Of course, I’m not including any of the specifications about: who the perpetrator is, or where or when the crime is committed. I just want to know whose life is worth more than that of the average person on the street. (And never mind, for now, that assaulting or battering anybody on the street is, by reason of that fact, aggravated.)

Most jurisdictions have similar catalogs, so far as I can tell. Certainly federal law does. I spent some years as a federal law enforcement official protected by a statute that, I think, imposed a possible death sentence on anybody who murdered me. At the time, I was handling a case in a small local jurisdiction where the mayor had recently hired the killing of the City Attorney with whom my predecessor had been negotiating, so I kind of liked having that protection. But my point, obviously, is that every such jurisdiction (except the feds, who have no generalized murder, assault, and battery statutes) supposedly bans assault and battery against anybody. So why should we need these extra protections?

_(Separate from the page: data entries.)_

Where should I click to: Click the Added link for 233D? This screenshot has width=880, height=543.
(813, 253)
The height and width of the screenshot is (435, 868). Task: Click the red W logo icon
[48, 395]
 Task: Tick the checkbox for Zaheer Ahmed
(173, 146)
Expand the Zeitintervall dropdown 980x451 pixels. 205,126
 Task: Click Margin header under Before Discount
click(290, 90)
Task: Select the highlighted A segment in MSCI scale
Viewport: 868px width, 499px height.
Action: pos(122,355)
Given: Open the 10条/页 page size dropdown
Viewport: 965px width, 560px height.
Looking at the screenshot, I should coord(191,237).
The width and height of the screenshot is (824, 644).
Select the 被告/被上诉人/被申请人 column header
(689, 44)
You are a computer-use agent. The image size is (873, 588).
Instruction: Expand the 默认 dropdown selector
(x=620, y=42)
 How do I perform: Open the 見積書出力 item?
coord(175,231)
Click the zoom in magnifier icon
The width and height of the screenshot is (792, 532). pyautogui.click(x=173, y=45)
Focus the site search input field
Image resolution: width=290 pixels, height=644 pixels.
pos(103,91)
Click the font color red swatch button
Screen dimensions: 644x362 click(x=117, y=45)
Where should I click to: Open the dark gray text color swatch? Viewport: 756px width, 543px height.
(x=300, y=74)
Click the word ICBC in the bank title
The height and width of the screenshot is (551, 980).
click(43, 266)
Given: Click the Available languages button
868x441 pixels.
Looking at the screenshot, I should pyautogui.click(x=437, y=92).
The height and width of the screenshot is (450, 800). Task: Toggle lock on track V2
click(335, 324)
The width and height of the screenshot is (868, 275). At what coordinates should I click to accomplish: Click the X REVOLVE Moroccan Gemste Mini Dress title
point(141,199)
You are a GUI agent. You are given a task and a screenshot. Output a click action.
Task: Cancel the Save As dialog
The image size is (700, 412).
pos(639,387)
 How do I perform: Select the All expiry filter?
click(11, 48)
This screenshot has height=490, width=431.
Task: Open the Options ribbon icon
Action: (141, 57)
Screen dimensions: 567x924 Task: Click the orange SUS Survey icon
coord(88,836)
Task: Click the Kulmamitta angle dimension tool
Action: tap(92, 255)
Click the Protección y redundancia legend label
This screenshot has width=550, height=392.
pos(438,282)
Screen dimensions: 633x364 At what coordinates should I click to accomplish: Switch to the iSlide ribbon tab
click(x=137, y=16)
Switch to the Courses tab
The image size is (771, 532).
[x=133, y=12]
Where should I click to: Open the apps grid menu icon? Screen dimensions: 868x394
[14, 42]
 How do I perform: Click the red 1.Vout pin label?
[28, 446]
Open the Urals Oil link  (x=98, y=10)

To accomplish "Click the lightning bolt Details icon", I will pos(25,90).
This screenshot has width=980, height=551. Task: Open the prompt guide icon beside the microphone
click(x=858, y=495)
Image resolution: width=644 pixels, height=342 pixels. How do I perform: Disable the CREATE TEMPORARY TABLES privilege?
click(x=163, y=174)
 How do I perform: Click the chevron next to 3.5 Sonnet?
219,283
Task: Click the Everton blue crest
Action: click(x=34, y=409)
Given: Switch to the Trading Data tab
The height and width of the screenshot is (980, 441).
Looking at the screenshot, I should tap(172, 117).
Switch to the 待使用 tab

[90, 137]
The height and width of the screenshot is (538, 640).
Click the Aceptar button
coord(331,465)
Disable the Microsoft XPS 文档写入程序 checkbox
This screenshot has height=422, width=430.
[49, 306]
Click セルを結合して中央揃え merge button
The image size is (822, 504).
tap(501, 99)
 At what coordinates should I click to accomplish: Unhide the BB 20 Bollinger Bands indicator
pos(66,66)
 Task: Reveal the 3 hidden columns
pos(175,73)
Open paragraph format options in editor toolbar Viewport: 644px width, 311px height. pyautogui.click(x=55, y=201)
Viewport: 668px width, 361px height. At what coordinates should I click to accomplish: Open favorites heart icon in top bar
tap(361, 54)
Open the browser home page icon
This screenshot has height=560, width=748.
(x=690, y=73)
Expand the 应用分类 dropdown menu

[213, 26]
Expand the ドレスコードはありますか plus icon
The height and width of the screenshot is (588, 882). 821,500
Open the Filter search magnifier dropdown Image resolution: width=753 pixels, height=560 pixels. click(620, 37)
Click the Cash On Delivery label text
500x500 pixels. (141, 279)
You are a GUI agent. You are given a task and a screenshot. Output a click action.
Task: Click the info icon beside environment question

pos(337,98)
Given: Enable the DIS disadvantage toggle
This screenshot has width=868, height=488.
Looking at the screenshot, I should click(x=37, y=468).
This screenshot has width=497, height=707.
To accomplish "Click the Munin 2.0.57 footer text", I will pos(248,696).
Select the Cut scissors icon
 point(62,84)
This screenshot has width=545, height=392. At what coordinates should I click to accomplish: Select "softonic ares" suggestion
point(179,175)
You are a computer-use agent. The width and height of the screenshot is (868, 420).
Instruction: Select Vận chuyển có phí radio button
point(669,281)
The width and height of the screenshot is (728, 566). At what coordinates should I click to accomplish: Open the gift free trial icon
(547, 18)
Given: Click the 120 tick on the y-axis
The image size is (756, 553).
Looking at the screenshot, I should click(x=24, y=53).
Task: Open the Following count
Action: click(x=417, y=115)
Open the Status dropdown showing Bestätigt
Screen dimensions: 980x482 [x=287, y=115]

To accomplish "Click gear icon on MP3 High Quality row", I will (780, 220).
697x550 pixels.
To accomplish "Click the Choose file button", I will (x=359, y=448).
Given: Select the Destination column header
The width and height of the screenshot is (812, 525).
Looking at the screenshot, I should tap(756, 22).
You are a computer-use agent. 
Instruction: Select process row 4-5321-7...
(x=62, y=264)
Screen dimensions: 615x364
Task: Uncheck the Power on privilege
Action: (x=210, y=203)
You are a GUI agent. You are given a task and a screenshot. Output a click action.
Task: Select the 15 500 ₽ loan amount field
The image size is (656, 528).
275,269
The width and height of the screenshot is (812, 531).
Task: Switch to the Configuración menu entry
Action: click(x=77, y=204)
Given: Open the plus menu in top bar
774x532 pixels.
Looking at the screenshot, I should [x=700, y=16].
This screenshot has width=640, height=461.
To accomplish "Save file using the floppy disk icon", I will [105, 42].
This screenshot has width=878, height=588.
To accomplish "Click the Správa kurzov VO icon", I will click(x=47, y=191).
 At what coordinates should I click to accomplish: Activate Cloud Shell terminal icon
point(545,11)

As to homicide, we really don’t. Homicide statutes get enforced fairly uniformly, except for informal special considerations for Important, or at least Nice, People, as opposed to street people, prostitutes, and prison inmates, and perhaps illegal immigrants—people whom many of us believe we would all be better off without.

But as to assault and battery, we really don’t bother. Illinois apparently doesn’t have any anti-bullying statute yet, but some other jurisdictions do. Bullying mostly involves juvenile-on-juvenile conduct that also clearly constitutes assault and battery. But most of us object to “criminalizing normal youthful hijinks,” even if they would already be criminal if the victim were an adult. Adult-on-adult “simple” assault or battery, unless the victim is within one of these protected classes, or the locus of the crime is a protected place, also gets ignored.

So we have to invent 34+ protected classes of victims and roughly the same number of protected locations to notify our police and prosecutors that “we really mean it” as to those persons and localities. Then we get objections from conservatives and more sinister forces that we are granting “special rights” to some groups at the expense of others. And, unfortunately, they’re right. Some people have special rights to be protected from assault, battery, and other unpleasantries, and the rest of us don’t.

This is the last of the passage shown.